**EXERCISE DIRECTIONS**
The result should be an exact copy of every record, with no pictures kept.
══ PROVIDED ENTRIES
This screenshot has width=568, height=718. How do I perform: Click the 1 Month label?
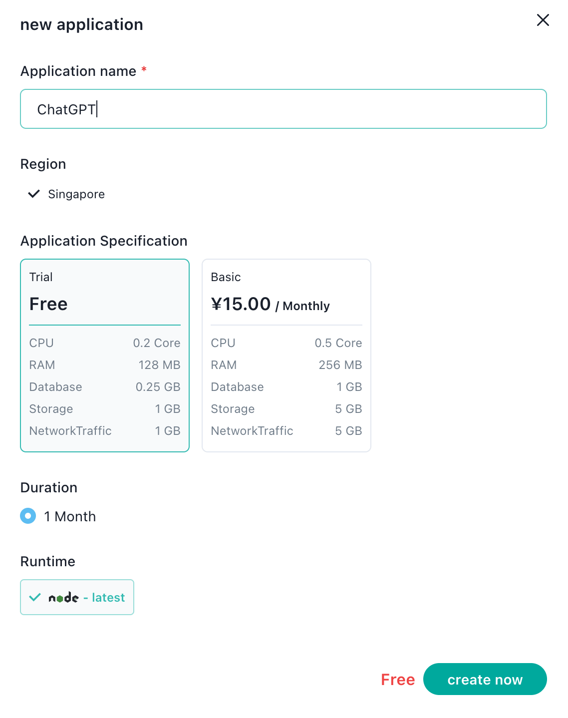(70, 516)
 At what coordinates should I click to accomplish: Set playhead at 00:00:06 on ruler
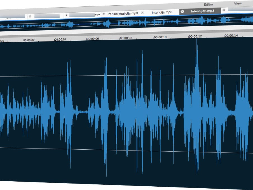[x=93, y=39]
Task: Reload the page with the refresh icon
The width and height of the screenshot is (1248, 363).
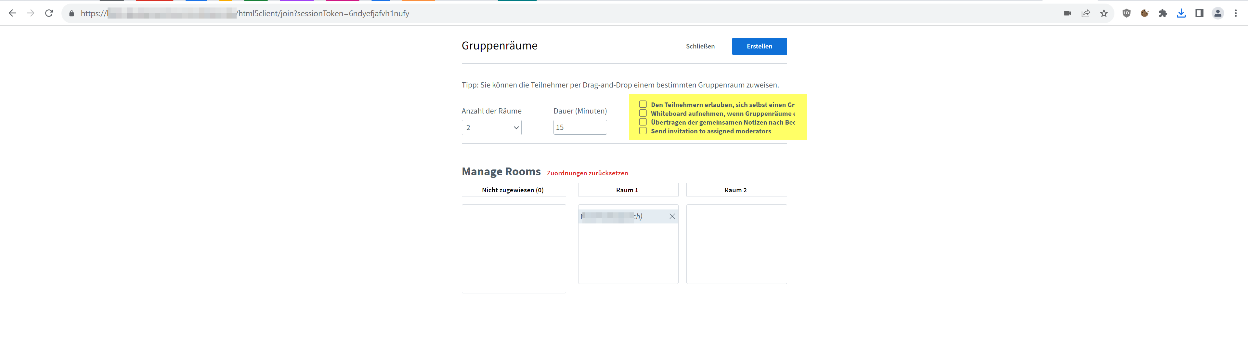Action: [x=49, y=13]
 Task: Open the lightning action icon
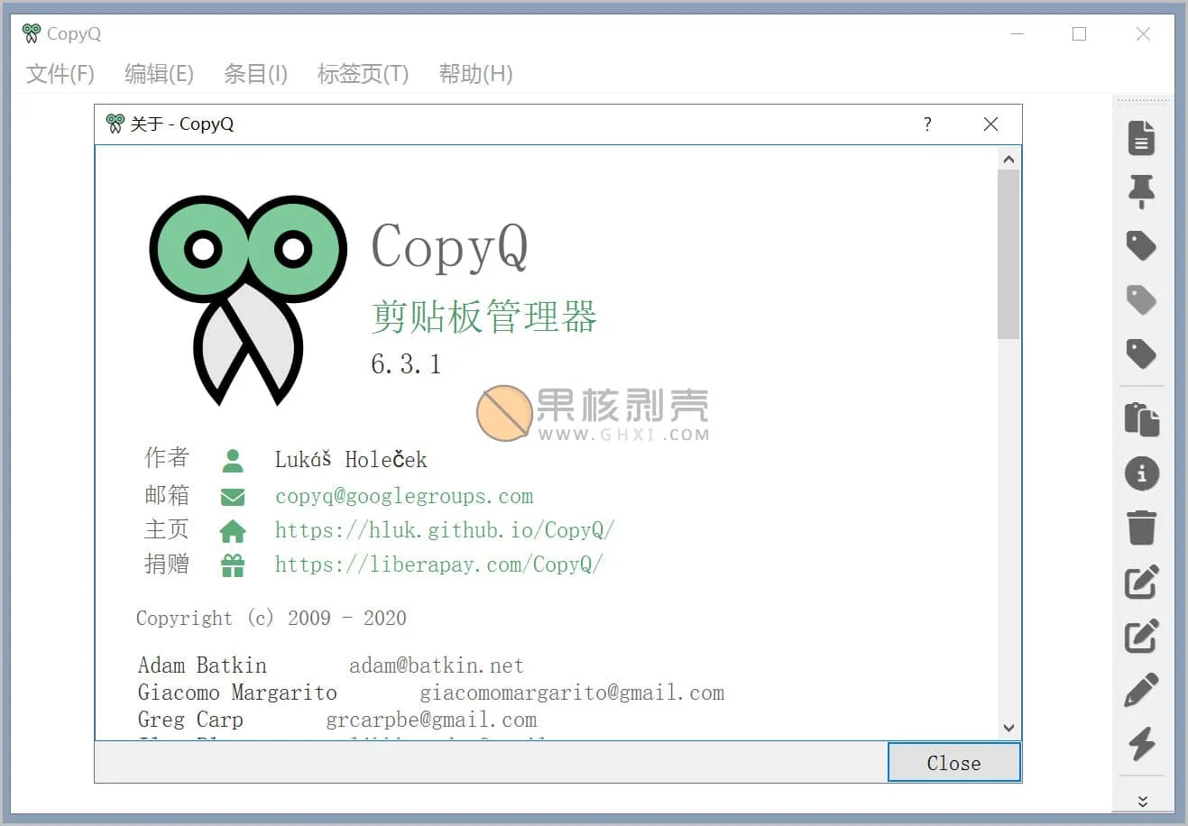pyautogui.click(x=1141, y=744)
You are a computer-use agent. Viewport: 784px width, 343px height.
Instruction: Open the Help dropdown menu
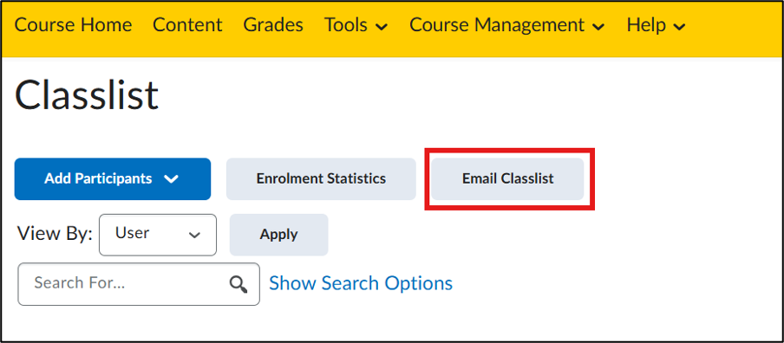tap(656, 25)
════
**TASK RESPONSE**
This screenshot has width=568, height=718. How do I perform: Click the 1 Month label?
(70, 516)
 At what coordinates should I click to accomplish: Set playhead at 00:00:06 on ruler
[x=93, y=39]
Task: Reload the page with the refresh icon
The width and height of the screenshot is (1248, 363).
Action: [x=49, y=13]
 Task: Open the lightning action icon
pyautogui.click(x=1141, y=744)
You are a computer-use agent. Viewport: 784px width, 343px height.
Instruction: Open the Help dropdown menu
tap(656, 25)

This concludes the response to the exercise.